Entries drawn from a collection

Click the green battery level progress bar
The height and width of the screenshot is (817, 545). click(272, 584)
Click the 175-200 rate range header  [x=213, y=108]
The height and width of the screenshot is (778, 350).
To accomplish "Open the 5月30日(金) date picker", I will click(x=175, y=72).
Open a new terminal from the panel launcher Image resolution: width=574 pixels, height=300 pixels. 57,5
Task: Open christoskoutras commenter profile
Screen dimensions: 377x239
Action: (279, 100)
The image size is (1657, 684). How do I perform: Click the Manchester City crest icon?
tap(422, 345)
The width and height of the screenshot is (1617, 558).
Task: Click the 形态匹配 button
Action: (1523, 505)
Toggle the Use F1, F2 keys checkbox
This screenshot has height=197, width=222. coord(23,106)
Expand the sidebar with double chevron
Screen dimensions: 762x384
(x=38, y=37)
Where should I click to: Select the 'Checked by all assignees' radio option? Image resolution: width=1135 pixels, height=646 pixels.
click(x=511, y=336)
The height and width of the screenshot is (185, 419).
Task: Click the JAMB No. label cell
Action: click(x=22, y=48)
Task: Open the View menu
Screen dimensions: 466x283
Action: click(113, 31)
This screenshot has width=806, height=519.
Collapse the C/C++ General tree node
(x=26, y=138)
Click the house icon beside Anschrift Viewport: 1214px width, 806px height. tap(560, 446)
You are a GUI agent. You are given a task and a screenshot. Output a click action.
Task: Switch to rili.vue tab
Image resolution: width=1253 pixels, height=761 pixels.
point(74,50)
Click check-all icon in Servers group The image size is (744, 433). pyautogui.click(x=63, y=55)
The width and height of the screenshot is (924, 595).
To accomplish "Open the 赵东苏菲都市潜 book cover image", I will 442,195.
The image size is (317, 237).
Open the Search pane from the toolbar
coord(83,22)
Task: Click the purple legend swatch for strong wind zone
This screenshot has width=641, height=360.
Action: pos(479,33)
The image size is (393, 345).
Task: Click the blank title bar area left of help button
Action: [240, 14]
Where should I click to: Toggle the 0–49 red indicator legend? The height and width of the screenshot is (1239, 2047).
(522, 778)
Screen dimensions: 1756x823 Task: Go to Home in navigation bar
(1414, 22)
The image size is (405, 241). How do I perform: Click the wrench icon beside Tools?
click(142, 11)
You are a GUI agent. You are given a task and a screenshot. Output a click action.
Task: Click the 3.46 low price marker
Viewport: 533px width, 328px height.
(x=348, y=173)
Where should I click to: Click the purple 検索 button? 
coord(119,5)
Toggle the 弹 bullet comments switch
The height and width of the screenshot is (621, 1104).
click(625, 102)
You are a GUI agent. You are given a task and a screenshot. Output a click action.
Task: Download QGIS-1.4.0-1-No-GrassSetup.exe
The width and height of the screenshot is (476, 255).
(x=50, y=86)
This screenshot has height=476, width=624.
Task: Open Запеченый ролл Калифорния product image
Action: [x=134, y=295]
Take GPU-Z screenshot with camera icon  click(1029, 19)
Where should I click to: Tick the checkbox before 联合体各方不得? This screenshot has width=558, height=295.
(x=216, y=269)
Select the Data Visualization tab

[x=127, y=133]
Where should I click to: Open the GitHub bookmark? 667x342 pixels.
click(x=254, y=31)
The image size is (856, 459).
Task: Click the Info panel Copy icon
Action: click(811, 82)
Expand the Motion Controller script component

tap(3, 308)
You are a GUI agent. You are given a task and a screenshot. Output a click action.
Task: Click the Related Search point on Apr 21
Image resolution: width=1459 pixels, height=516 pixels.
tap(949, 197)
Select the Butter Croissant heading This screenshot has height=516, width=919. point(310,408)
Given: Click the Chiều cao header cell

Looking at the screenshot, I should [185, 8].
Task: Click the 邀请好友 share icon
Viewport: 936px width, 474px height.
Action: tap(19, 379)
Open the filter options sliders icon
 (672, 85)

* TASK *
Extract the material from the line with "Click check-all icon" to the line with "coord(83,22)", both included, and repeat those lines exactly.

* ANSWER FOR THIS EXERCISE *
Click check-all icon in Servers group The image size is (744, 433). pyautogui.click(x=63, y=55)
The width and height of the screenshot is (924, 595).
To accomplish "Open the 赵东苏菲都市潜 book cover image", I will 442,195.
The image size is (317, 237).
Open the Search pane from the toolbar
coord(83,22)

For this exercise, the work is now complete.